The Doomed Life of a Lie
Proverbs 12:19
The lip of truth shall be established for ever: but a lying tongue is but for a moment.


It is "but for a moment." Dean Swift complains that the influence of a lie is often mischievously lasting; so often does it happen that if a lie be believed, only for an hour, it has done its work, and there is no further occasion for it. But the inherent mortality of whatever is false is recognised in other proverbs than those of Solomon, e.g., the English proverb, "A lie has no legs." "A lie, in that it is a lie, always carries within itself the germs of its own dissolution. It is sure to destroy itself at last." Carlyle says, "There is no lie in the long run successful. The hour of all windbags does arrive; every windbag is at length ripped, and collapses." "Lies exist only to be extinguished; they wait and cry earnestly for extinction." "Ruin is the great sea of darkness whither all falsehoods, winding or direct, continually flow." "Nothing," affirms a political philosopher, of an earlier and quite another school, "can give stability and durable uniformity to error.
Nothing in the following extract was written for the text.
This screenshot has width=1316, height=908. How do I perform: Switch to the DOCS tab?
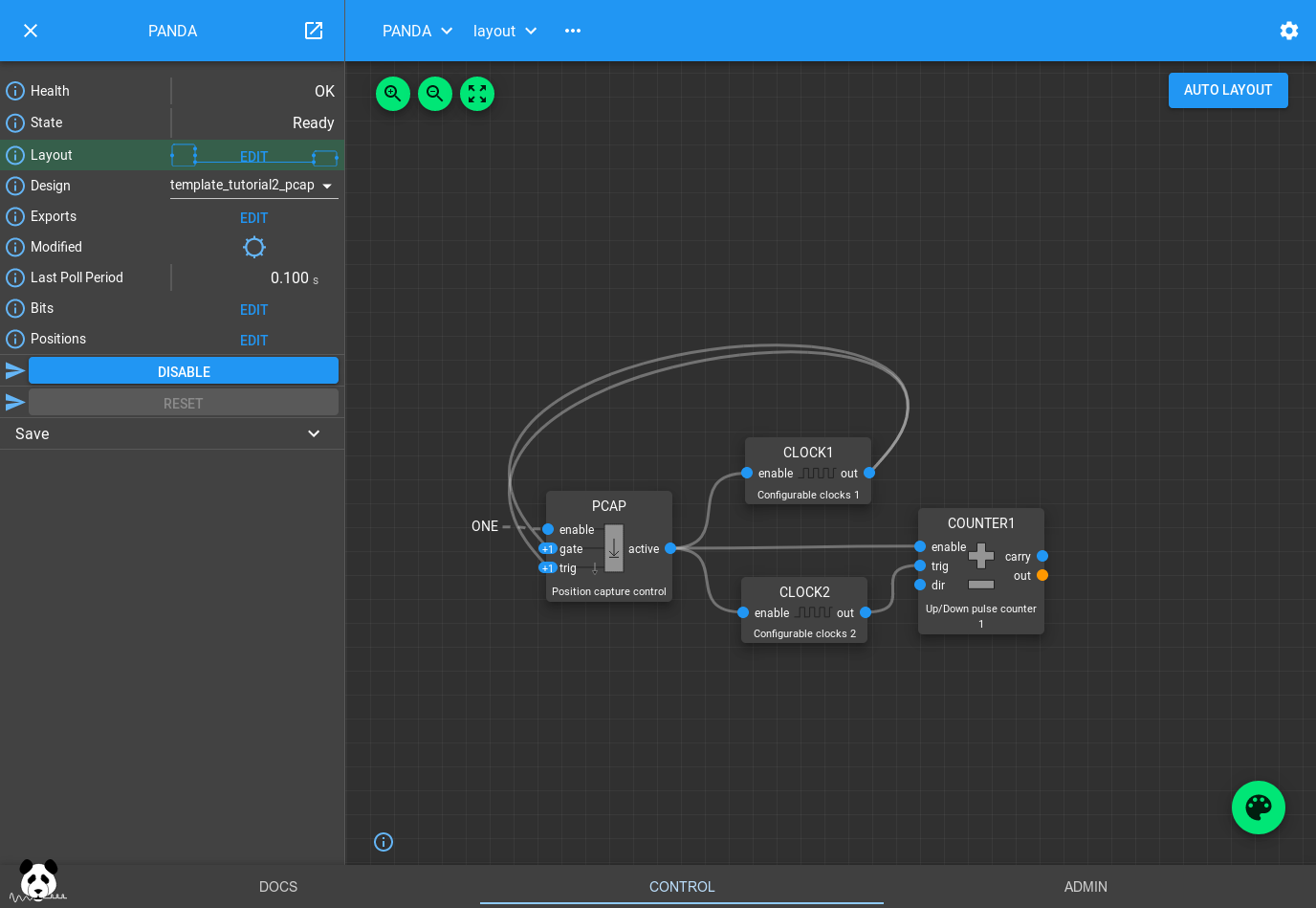click(x=278, y=887)
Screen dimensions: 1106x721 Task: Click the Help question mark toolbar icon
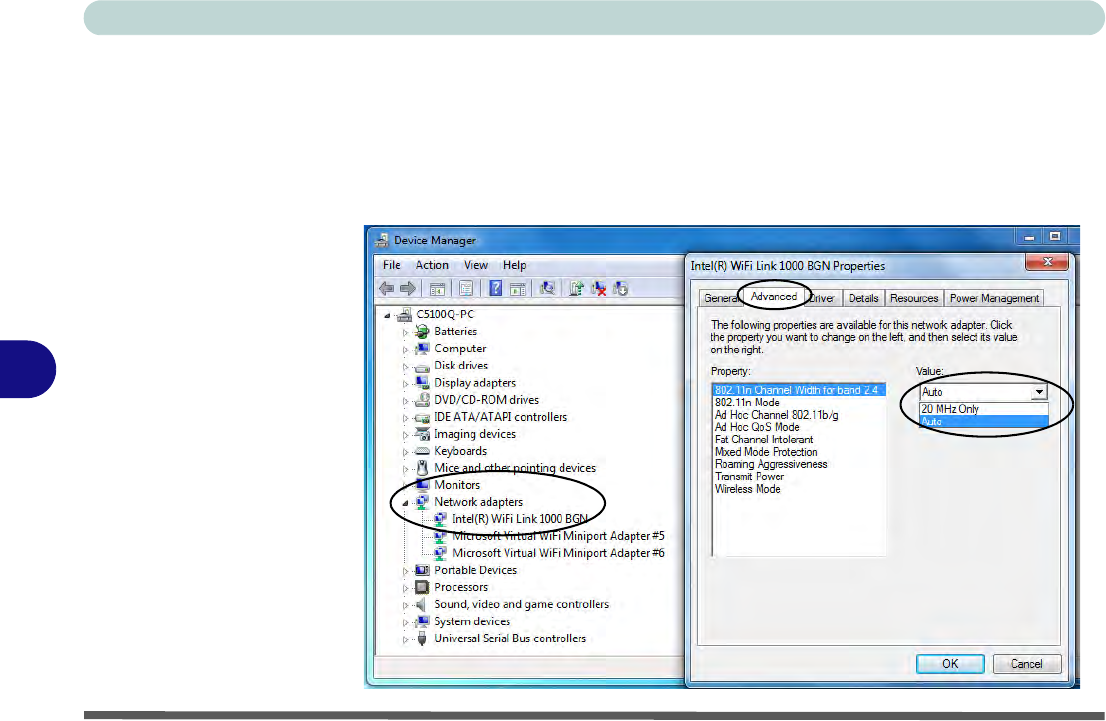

Indolence or ignorance may keep it floating, as it were, on the surface of the mind, and sometimes hinder truth from penetrating; or force may maintain it in possession, while the mind assents to it no longer. But such opinions, like human bodies, tend to dissolution from their birth.... Men are dragged into them, and held down in them, by chains of circumstances. Break but these chains, and the mind returns with a kind of intellectual elasticity to its proper object — truth."

(Francis Jacox, B.A.)



Parallel Verses
KJV: The lip of truth shall be established for ever: but a lying tongue is but for a moment.

WEB: Truth's lips will be established forever, but a lying tongue is only momentary.